** Work instructions **
a – List every package named on the Requires-Dist lines of the imageprism package metadata.
b – Please write the next part of the imageprism package description, starting after its final sentence.

Metadata-Version: 2.4
Name: imageprism
Version: 0.1.0
Summary: Multi-dimensional image similarity comparison. Like a prism decomposes light, imageprism decomposes similarity into independent dimensions.
Keywords: image-similarity,perceptual-hash,clip,dinov2,image-comparison,deduplication,onnx
Author: Balaram
Author-email: Balaram <balaramneu@gmail.com>
License-Expression: MIT
License-File: LICENSE
Classifier: Development Status :: 3 - Alpha
Classifier: Intended Audience :: Developers
Classifier: Programming Language :: Python :: 3
Classifier: Programming Language :: Python :: 3.10
Classifier: Programming Language :: Python :: 3.11
Classifier: Programming Language :: Python :: 3.12
Classifier: Programming Language :: Python :: 3.13
Classifier: Programming Language :: Python :: 3.14
Classifier: Topic :: Scientific/Engineering :: Image Processing
Classifier: Topic :: Scientific/Engineering :: Artificial Intelligence
Classifier: Typing :: Typed
Classifier: Operating System :: OS Independent
Requires-Dist: numpy
Requires-Dist: pillow
Requires-Dist: onnxruntime
Requires-Dist: huggingface-hub
Requires-Dist: ruff ; extra == 'dev'
Requires-Dist: pytest ; extra == 'dev'
Requires-Python: >=3.10
Project-URL: Homepage, https://github.com/nebulaanish/imageprism
Project-URL: Repository, https://github.com/nebulaanish/imageprism
Project-URL: Issues, https://github.com/nebulaanish/imageprism/issues
Provides-Extra: dev
Description-Content-Type: text/markdown

# imageprism

Compare two images across several kinds of similarity in one call. Runs on CPU, no PyTorch, no GPU, no API keys.

** Data segment **
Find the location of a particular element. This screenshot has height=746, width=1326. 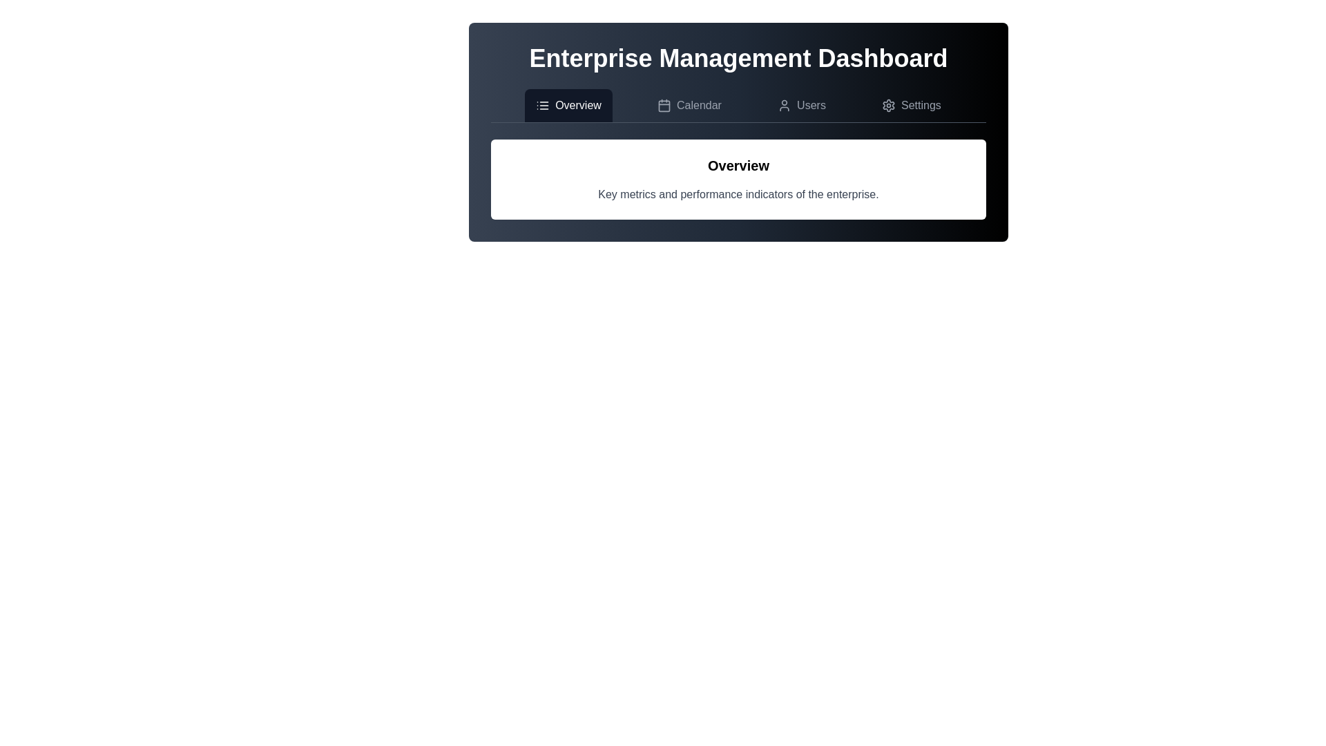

** Responses to the tasks **
a – numpy, pillow, onnxruntime, huggingface-hub, ruff, pytest

b –
"Similar" is ambiguous. Two images can be the same file re-saved, the same kind of scene, the same specific object, or the same person, and those are different questions with different answers. imageprism scores each one as its own dimension and hands back the numbers together, so you choose the dimensions your problem actually needs. Everything runs on CPU through ONNX Runtime, NumPy, and Pillow.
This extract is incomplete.